**AIM**
Convert the lines below into a JSON list of strings, one string per line, leaving out blank lines.

(Records from a pointing dataset)
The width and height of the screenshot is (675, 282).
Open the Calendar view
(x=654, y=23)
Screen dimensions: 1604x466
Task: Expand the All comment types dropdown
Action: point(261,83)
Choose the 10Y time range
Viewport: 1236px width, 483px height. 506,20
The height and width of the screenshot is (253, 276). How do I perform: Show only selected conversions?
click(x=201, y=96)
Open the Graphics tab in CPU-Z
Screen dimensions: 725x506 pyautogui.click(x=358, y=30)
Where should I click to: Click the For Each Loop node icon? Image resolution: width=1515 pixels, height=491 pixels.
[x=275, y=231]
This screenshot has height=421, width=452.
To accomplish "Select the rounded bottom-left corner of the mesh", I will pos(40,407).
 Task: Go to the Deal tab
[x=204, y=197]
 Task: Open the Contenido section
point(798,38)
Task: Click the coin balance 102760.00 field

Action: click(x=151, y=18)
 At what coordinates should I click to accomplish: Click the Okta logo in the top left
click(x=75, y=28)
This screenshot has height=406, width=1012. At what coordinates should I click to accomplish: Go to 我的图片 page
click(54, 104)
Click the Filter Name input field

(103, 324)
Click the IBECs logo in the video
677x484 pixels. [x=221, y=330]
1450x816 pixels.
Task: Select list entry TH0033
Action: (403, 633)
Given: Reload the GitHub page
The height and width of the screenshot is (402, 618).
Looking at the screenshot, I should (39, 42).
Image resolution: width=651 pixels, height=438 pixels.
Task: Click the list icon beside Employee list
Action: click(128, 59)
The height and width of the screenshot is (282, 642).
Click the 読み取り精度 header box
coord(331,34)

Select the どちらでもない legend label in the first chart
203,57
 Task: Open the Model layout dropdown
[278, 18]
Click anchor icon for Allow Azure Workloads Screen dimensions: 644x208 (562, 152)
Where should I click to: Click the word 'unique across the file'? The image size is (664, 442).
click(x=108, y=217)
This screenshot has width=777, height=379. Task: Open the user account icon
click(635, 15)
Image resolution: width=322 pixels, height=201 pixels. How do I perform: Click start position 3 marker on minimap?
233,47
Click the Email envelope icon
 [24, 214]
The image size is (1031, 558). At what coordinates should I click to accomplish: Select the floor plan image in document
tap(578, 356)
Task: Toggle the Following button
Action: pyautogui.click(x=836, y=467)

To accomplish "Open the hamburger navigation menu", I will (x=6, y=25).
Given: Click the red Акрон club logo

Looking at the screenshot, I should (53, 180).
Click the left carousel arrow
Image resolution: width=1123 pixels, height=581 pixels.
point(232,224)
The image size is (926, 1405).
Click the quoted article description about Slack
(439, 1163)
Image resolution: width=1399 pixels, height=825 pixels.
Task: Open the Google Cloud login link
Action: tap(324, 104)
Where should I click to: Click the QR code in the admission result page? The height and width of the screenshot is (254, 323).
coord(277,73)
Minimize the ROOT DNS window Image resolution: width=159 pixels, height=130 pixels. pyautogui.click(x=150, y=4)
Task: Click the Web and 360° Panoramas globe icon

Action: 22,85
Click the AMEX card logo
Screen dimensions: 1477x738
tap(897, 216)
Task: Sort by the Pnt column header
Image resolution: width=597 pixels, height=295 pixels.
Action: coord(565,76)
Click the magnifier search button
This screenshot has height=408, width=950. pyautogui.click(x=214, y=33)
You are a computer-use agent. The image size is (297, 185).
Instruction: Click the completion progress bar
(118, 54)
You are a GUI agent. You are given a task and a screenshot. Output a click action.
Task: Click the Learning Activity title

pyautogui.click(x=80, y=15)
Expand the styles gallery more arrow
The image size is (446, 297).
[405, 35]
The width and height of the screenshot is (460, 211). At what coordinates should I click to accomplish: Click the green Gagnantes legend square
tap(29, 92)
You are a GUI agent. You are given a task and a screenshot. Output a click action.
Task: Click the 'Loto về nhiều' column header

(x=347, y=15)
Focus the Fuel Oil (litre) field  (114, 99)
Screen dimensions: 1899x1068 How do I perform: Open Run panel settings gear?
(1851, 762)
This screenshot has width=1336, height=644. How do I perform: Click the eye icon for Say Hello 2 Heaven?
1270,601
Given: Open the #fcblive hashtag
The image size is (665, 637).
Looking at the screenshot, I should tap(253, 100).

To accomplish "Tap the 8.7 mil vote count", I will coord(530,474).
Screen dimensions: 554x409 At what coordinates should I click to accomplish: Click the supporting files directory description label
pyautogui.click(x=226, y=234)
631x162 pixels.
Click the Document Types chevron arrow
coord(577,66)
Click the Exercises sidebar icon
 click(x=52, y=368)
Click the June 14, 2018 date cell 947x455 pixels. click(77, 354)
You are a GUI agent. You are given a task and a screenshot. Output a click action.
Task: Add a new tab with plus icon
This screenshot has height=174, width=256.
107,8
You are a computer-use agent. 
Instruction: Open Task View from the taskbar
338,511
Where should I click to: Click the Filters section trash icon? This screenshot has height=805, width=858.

**CORRECT ANSWER**
[
  "The width and height of the screenshot is (675, 282).",
  "Open the Calendar view",
  "(x=654, y=23)",
  "Screen dimensions: 1604x466",
  "Task: Expand the All comment types dropdown",
  "Action: point(261,83)",
  "Choose the 10Y time range",
  "Viewport: 1236px width, 483px height. 506,20",
  "The height and width of the screenshot is (253, 276). How do I perform: Show only selected conversions?",
  "click(x=201, y=96)",
  "Open the Graphics tab in CPU-Z",
  "Screen dimensions: 725x506 pyautogui.click(x=358, y=30)",
  "Where should I click to: Click the For Each Loop node icon? Image resolution: width=1515 pixels, height=491 pixels.",
  "[x=275, y=231]",
  "This screenshot has height=421, width=452.",
  "To accomplish \"Select the rounded bottom-left corner of the mesh\", I will pos(40,407).",
  " Task: Go to the Deal tab",
  "[x=204, y=197]",
  " Task: Open the Contenido section",
  "point(798,38)",
  "Task: Click the coin balance 102760.00 field",
  "Action: click(x=151, y=18)",
  " At what coordinates should I click to accomplish: Click the Okta logo in the top left",
  "click(x=75, y=28)",
  "This screenshot has height=406, width=1012. At what coordinates should I click to accomplish: Go to 我的图片 page",
  "click(54, 104)",
  "Click the Filter Name input field",
  "(103, 324)",
  "Click the IBECs logo in the video",
  "677x484 pixels. [x=221, y=330]",
  "1450x816 pixels.",
  "Task: Select list entry TH0033",
  "Action: (403, 633)",
  "Given: Reload the GitHub page",
  "The height and width of the screenshot is (402, 618).",
  "Looking at the screenshot, I should (39, 42).",
  "Image resolution: width=651 pixels, height=438 pixels.",
  "Task: Click the list icon beside Employee list",
  "Action: click(128, 59)",
  "The height and width of the screenshot is (282, 642).",
  "Click the 読み取り精度 header box",
  "coord(331,34)",
  "Select the どちらでもない legend label in the first chart",
  "203,57",
  " Task: Open the Model layout dropdown",
  "[278, 18]",
  "Click anchor icon for Allow Azure Workloads Screen dimensions: 644x208 (562, 152)",
  "Where should I click to: Click the word 'unique across the file'? The image size is (664, 442).",
  "click(x=108, y=217)",
  "This screenshot has width=777, height=379. Task: Open the user account icon",
  "click(635, 15)",
  "Image resolution: width=322 pixels, height=201 pixels. How do I perform: Click start position 3 marker on minimap?",
  "233,47",
  "Click the Email envelope icon",
  " [24, 214]",
  "The image size is (1031, 558). At what coordinates should I click to accomplish: Select the floor plan image in document",
  "tap(578, 356)",
  "Task: Toggle the Following button",
  "Action: pyautogui.click(x=836, y=467)",
  "To accomplish \"Open the hamburger navigation menu\", I will (x=6, y=25).",
  "Given: Click the red Акрон club logo",
  "Looking at the screenshot, I should (53, 180).",
  "Click the left carousel arrow",
  "Image resolution: width=1123 pixels, height=581 pixels.",
  "point(232,224)",
  "The image size is (926, 1405).",
  "Click the quoted article description about Slack",
  "(439, 1163)",
  "Image resolution: width=1399 pixels, height=825 pixels.",
  "Task: Open the Google Cloud login link",
  "Action: tap(324, 104)",
  "Where should I click to: Click the QR code in the admission result page? The height and width of the screenshot is (254, 323).",
  "coord(277,73)",
  "Minimize the ROOT DNS window Image resolution: width=159 pixels, height=130 pixels. pyautogui.click(x=150, y=4)",
  "Task: Click the Web and 360° Panoramas globe icon",
  "Action: 22,85",
  "Click the AMEX card logo",
  "Screen dimensions: 1477x738",
  "tap(897, 216)",
  "Task: Sort by the Pnt column header",
  "Image resolution: width=597 pixels, height=295 pixels.",
  "Action: coord(565,76)",
  "Click the magnifier search button",
  "This screenshot has height=408, width=950. pyautogui.click(x=214, y=33)",
  "You are a computer-use agent. The image size is (297, 185).",
  "Instruction: Click the completion progress bar",
  "(118, 54)",
  "You are a GUI agent. You are given a task and a screenshot. Output a click action.",
  "Task: Click the Learning Activity title",
  "pyautogui.click(x=80, y=15)",
  "Expand the styles gallery more arrow",
  "The image size is (446, 297).",
  "[405, 35]",
  "The width and height of the screenshot is (460, 211). At what coordinates should I click to accomplish: Click the green Gagnantes legend square",
  "tap(29, 92)",
  "You are a GUI agent. You are given a task and a screenshot. Output a click action.",
  "Task: Click the 'Loto về nhiều' column header",
  "(x=347, y=15)",
  "Focus the Fuel Oil (litre) field  (114, 99)",
  "Screen dimensions: 1899x1068 How do I perform: Open Run panel settings gear?",
  "(1851, 762)",
  "This screenshot has width=1336, height=644. How do I perform: Click the eye icon for Say Hello 2 Heaven?",
  "1270,601",
  "Given: Open the #fcblive hashtag",
  "The image size is (665, 637).",
  "Looking at the screenshot, I should tap(253, 100).",
  "To accomplish \"Tap the 8.7 mil vote count\", I will coord(530,474).",
  "Screen dimensions: 554x409 At what coordinates should I click to accomplish: Click the supporting files directory description label",
  "pyautogui.click(x=226, y=234)",
  "631x162 pixels.",
  "Click the Document Types chevron arrow",
  "coord(577,66)",
  "Click the Exercises sidebar icon",
  " click(x=52, y=368)",
  "Click the June 14, 2018 date cell 947x455 pixels. click(77, 354)",
  "You are a GUI agent. You are given a task and a screenshot. Output a click action.",
  "Task: Add a new tab with plus icon",
  "This screenshot has height=174, width=256.",
  "107,8",
  "You are a computer-use agent. ",
  "Instruction: Open Task View from the taskbar",
  "338,511",
  "Where should I click to: Click the Filters section trash icon? This screenshot has height=805, width=858."
]